### Instructions for the task
Within the entries below, the lines from the one with "Open the Proyecto menu" through the one with "Task: Open info for ★4経験値カードセット" are to be set down exactly, both ends kept.

########

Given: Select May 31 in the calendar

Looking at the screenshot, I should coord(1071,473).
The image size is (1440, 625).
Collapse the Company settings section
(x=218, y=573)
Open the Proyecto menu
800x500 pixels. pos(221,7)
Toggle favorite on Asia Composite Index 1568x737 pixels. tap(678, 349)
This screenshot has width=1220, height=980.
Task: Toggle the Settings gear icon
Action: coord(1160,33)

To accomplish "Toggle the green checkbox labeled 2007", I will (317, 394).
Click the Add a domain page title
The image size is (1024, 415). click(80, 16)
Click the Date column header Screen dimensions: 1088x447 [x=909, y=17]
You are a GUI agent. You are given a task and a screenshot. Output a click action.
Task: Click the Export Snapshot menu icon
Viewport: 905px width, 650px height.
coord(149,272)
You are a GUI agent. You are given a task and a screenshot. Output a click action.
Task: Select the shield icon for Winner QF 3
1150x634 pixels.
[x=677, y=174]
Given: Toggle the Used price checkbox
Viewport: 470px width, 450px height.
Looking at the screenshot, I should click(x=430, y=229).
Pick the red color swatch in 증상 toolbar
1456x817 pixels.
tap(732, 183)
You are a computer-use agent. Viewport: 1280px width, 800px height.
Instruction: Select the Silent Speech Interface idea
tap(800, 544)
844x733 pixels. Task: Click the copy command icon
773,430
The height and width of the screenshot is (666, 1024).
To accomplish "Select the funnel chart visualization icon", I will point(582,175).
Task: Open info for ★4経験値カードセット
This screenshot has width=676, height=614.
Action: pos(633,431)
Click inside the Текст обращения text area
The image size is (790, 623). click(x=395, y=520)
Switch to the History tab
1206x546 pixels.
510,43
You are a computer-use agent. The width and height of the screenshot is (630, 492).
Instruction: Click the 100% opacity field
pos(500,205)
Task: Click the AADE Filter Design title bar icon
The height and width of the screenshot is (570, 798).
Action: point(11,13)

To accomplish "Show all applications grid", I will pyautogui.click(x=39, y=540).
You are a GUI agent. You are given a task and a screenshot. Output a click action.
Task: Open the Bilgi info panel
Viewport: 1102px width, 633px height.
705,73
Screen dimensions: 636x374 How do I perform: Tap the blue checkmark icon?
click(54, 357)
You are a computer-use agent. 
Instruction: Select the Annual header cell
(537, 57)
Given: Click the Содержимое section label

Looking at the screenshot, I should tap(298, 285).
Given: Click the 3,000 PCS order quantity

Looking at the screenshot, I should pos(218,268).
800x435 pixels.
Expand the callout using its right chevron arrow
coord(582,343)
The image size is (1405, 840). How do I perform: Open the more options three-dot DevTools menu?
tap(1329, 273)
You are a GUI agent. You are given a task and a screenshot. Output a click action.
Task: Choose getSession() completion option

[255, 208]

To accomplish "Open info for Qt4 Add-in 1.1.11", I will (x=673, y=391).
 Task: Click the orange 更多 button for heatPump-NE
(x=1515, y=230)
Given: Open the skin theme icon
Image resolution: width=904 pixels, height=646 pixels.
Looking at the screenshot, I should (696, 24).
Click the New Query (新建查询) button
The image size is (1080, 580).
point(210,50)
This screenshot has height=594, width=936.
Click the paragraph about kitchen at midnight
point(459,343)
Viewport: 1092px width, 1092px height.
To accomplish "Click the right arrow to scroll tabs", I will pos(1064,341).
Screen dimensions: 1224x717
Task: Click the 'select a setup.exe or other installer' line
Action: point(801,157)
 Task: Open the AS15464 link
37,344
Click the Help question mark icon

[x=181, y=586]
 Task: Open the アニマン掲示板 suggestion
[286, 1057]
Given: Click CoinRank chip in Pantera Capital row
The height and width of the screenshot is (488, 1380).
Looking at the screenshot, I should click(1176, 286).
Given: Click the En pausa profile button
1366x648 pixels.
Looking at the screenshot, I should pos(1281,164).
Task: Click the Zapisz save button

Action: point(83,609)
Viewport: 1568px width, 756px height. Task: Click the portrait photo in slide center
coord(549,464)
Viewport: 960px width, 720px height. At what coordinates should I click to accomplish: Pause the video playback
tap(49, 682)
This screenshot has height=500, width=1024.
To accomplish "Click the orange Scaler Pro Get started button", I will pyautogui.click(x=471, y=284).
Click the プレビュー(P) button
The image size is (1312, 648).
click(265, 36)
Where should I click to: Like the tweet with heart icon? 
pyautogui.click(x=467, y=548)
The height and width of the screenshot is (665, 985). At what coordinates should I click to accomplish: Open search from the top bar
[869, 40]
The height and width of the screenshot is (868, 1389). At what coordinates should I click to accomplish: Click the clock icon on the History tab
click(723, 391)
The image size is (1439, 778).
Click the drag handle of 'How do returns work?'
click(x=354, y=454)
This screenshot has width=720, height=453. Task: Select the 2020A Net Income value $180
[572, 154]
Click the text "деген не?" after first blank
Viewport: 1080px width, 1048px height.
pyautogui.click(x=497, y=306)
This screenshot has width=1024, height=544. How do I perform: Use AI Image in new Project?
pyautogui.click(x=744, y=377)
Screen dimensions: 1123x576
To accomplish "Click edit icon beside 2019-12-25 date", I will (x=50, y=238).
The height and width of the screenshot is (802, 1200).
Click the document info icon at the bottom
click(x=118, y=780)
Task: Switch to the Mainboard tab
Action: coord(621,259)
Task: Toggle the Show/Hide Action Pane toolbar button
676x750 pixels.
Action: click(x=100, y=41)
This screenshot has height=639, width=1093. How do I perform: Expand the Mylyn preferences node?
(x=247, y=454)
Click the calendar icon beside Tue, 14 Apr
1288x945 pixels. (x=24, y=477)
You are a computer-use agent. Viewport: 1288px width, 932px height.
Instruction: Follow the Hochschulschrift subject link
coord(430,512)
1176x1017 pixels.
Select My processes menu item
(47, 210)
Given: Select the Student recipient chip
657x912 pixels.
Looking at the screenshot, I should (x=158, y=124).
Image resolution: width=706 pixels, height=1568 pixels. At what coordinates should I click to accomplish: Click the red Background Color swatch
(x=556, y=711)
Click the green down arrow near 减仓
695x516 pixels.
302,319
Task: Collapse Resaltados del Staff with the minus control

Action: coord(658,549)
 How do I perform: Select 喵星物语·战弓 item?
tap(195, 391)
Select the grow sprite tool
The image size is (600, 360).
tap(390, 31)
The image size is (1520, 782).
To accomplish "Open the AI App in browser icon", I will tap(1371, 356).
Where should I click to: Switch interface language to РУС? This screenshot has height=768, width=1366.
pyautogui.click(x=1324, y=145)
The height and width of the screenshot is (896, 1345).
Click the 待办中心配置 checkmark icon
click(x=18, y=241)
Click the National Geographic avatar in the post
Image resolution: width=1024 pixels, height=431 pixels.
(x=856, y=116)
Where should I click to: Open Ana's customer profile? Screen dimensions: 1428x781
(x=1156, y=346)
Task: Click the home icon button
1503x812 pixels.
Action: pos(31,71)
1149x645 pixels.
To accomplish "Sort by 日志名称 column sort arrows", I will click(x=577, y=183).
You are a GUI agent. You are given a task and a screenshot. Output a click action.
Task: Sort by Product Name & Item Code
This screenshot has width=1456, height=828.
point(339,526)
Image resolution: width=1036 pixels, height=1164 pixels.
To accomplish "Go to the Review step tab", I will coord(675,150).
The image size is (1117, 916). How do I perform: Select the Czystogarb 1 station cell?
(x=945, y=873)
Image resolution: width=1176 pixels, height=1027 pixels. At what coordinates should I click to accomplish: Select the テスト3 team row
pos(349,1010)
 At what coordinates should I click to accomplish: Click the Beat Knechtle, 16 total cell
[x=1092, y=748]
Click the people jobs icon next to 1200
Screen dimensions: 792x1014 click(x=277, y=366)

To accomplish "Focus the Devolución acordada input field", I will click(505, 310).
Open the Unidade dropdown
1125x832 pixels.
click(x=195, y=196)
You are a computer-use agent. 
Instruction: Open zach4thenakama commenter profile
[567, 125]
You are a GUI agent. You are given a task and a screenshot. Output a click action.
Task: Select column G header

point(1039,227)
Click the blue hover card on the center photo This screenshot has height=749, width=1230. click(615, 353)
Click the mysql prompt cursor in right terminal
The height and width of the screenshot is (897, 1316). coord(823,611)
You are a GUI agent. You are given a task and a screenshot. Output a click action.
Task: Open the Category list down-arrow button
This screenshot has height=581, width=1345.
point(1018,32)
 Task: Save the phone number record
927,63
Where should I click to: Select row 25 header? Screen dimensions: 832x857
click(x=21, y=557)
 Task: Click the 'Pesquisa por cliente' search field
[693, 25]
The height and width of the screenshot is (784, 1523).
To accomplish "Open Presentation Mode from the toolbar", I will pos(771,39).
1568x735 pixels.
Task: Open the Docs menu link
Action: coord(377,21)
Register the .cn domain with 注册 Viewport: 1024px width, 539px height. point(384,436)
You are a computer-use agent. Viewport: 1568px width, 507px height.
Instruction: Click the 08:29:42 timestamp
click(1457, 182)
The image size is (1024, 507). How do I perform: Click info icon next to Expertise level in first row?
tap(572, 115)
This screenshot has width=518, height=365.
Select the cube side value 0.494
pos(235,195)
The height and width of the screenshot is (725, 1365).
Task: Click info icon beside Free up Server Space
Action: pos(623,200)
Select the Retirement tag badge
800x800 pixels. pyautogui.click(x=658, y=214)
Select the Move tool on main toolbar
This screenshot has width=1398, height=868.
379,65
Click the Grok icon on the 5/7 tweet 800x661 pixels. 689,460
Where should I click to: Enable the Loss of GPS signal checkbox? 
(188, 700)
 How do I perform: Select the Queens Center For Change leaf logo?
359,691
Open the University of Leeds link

########

### Exercise solution
Open the Proyecto menu
800x500 pixels. pos(221,7)
Toggle favorite on Asia Composite Index 1568x737 pixels. tap(678, 349)
This screenshot has width=1220, height=980.
Task: Toggle the Settings gear icon
Action: coord(1160,33)

To accomplish "Toggle the green checkbox labeled 2007", I will (317, 394).
Click the Add a domain page title
The image size is (1024, 415). click(80, 16)
Click the Date column header Screen dimensions: 1088x447 [x=909, y=17]
You are a GUI agent. You are given a task and a screenshot. Output a click action.
Task: Click the Export Snapshot menu icon
Viewport: 905px width, 650px height.
coord(149,272)
You are a GUI agent. You are given a task and a screenshot. Output a click action.
Task: Select the shield icon for Winner QF 3
1150x634 pixels.
[x=677, y=174]
Given: Toggle the Used price checkbox
Viewport: 470px width, 450px height.
Looking at the screenshot, I should click(x=430, y=229).
Pick the red color swatch in 증상 toolbar
1456x817 pixels.
tap(732, 183)
You are a computer-use agent. Viewport: 1280px width, 800px height.
Instruction: Select the Silent Speech Interface idea
tap(800, 544)
844x733 pixels. Task: Click the copy command icon
773,430
The height and width of the screenshot is (666, 1024).
To accomplish "Select the funnel chart visualization icon", I will point(582,175).
Task: Open info for ★4経験値カードセット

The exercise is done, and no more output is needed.